Dalcy comments on The Waluigi Effect (mega-post)

Dalcy 3 Mar 2023 11:42 UTC
2 points
0
Therefore, the longer you interact with the LLM, eventually the LLM will have collapsed into a waluigi. All the LLM needs is a single line of dialogue to trigger the collapse.
Hm, what if we do the opposite? i.e. Prompt chatbob starting as a pro-croissant simulacrum, and then proceed to collapse the superposition into the anti-croissant simulacrum using a single line of dialogue; behold, we have created a stable Luigi!

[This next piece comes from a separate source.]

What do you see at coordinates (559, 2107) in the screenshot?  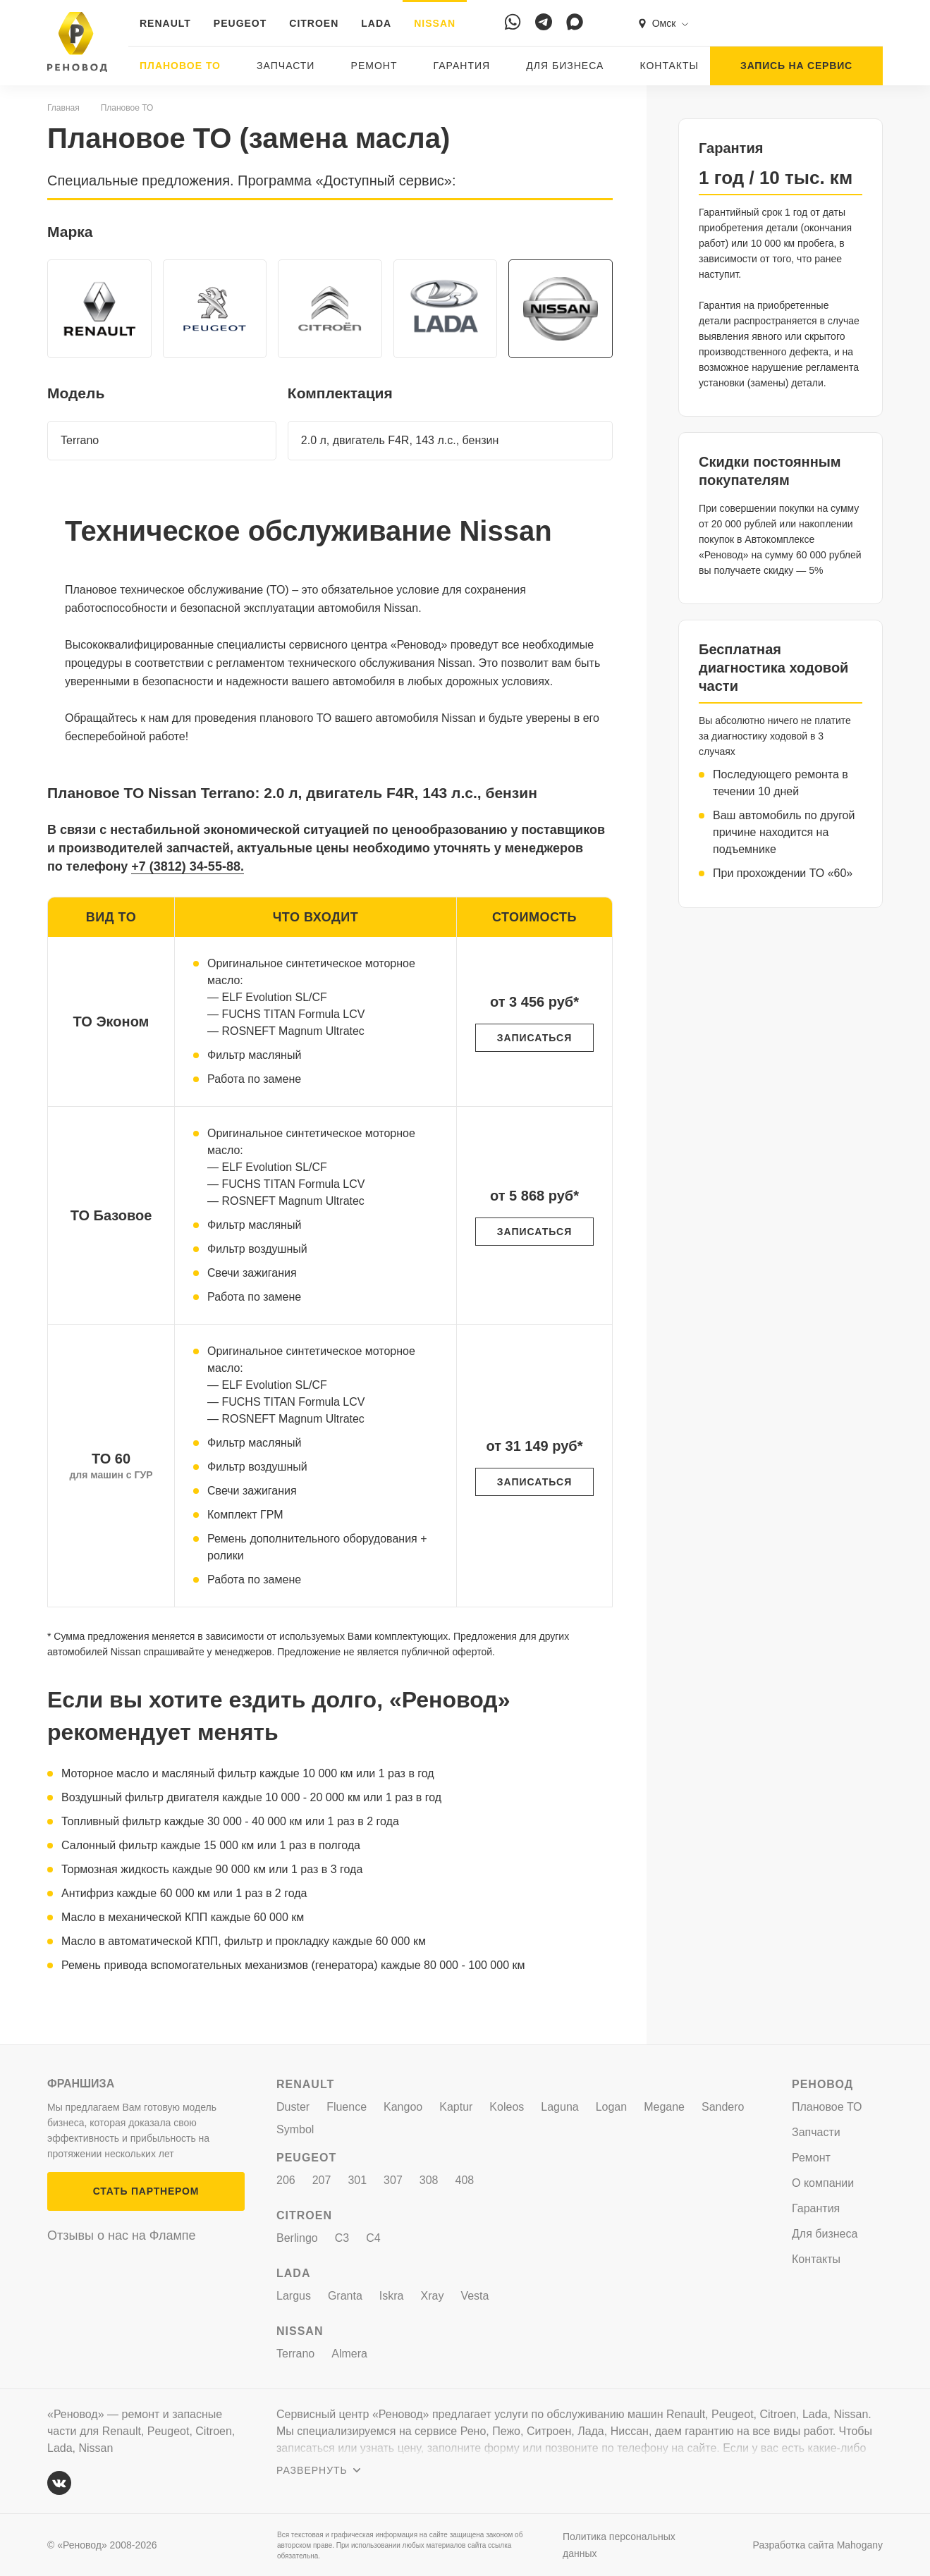 I see `Laguna` at bounding box center [559, 2107].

I can see how this is more difficult for desirable traits rather than their opposite because fiction usually has the structure of an antagonist appearing after the protagonist (who holds our values), rarely the opposite.

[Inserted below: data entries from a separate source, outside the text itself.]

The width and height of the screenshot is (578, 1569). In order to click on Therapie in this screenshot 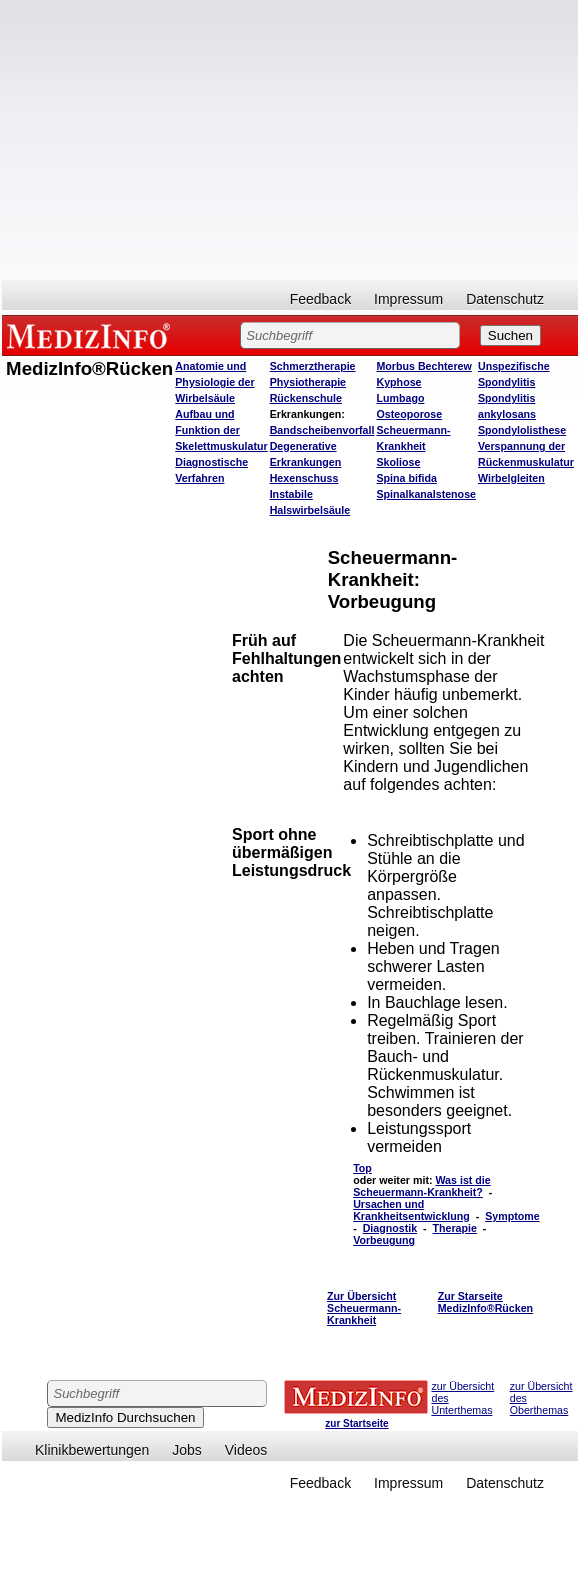, I will do `click(455, 1228)`.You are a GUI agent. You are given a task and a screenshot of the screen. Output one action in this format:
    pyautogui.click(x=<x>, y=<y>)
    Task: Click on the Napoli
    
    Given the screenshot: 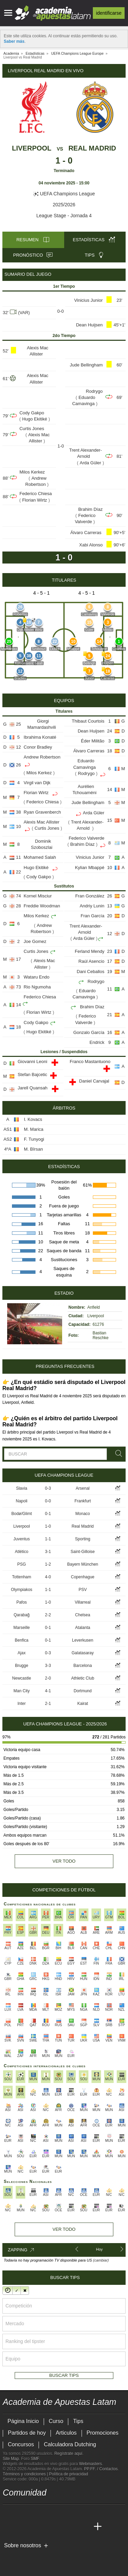 What is the action you would take?
    pyautogui.click(x=21, y=1501)
    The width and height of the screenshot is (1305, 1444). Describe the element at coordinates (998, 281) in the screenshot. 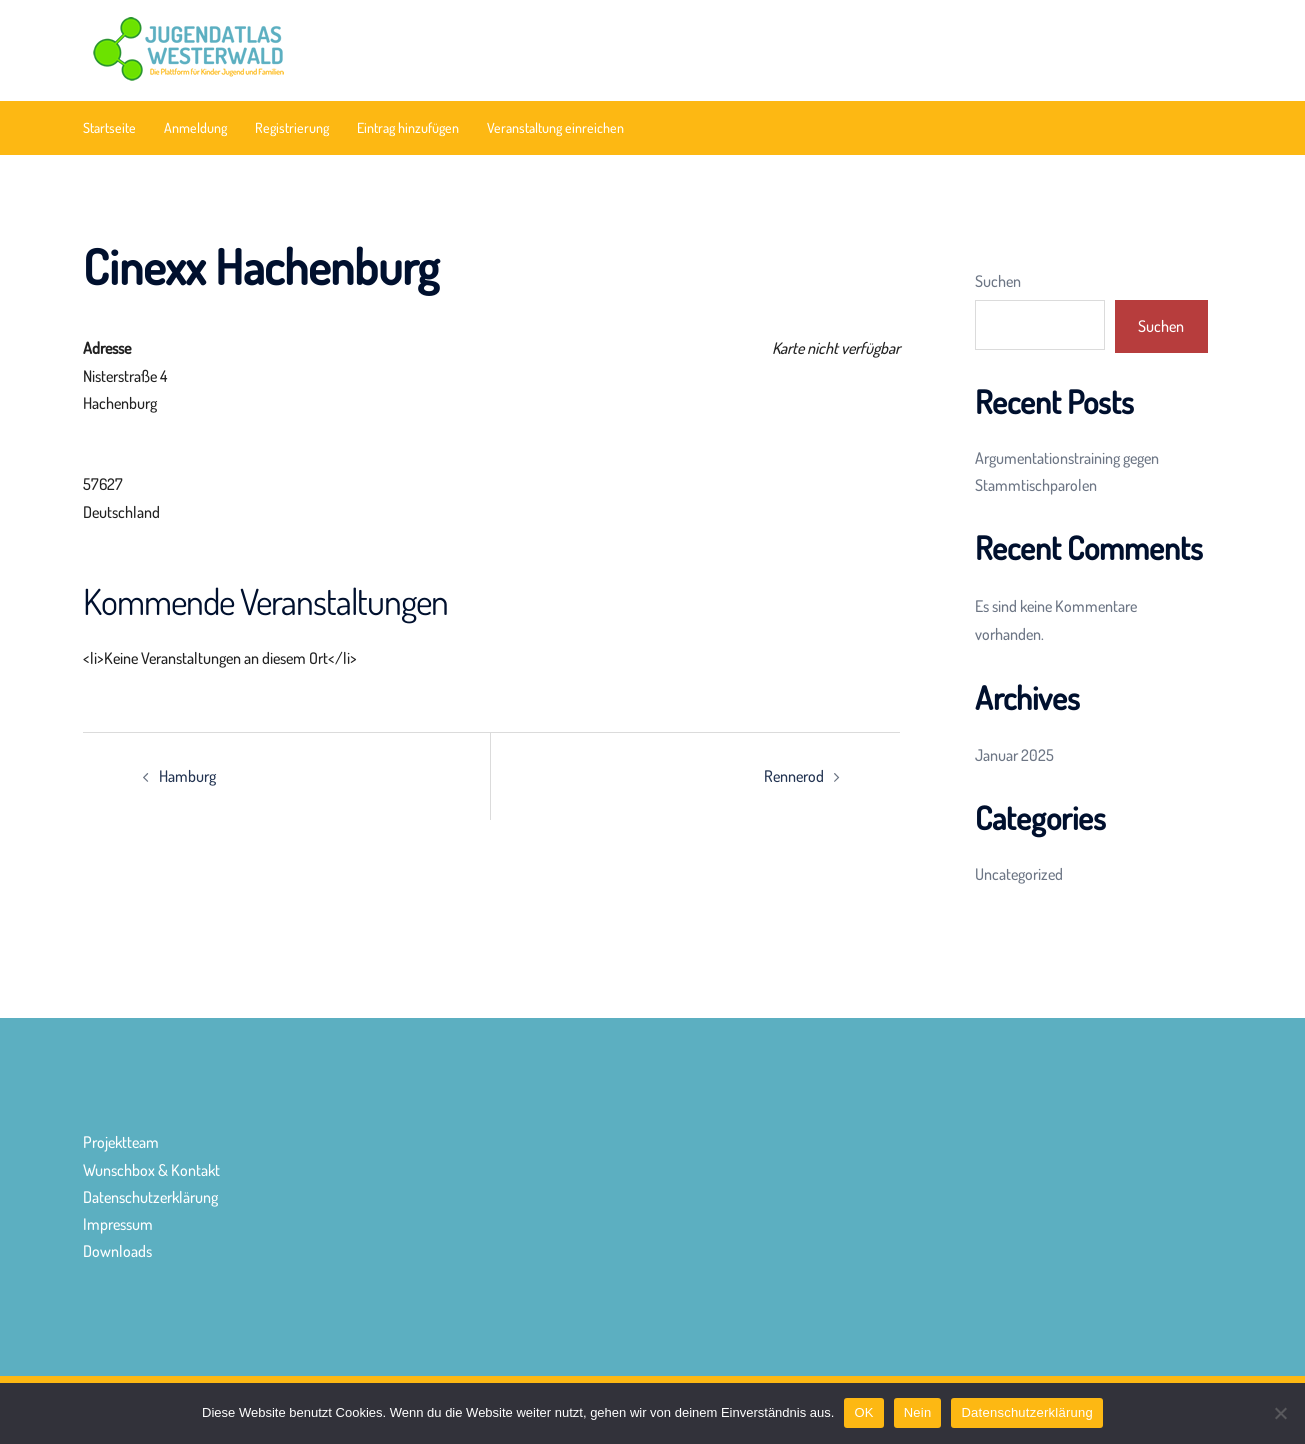

I see `Suchen` at that location.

(leaving this comment halfway through—you could’ve mentioned this later in the post)
- Cleo Nardo 3 Mar 2023 12:37 UTC
  7 points
  4
  Parent
  I think this fails — a wawaluigi is not a luigi. See this comment for an explanation:
  
  https://www.lesswrong.com/posts/D7PumeYTDPfBTp3i7/the-waluigi-effect-mega-post?commentId=XmAwARntuxEcSKnem
  TLDR: if I said “hey this is Bob, he pretends to be harmful and toxic!”, what would you expect from Bob? Probably a bunch of terrible things. That definitely isn’t a solution to the alignment problem.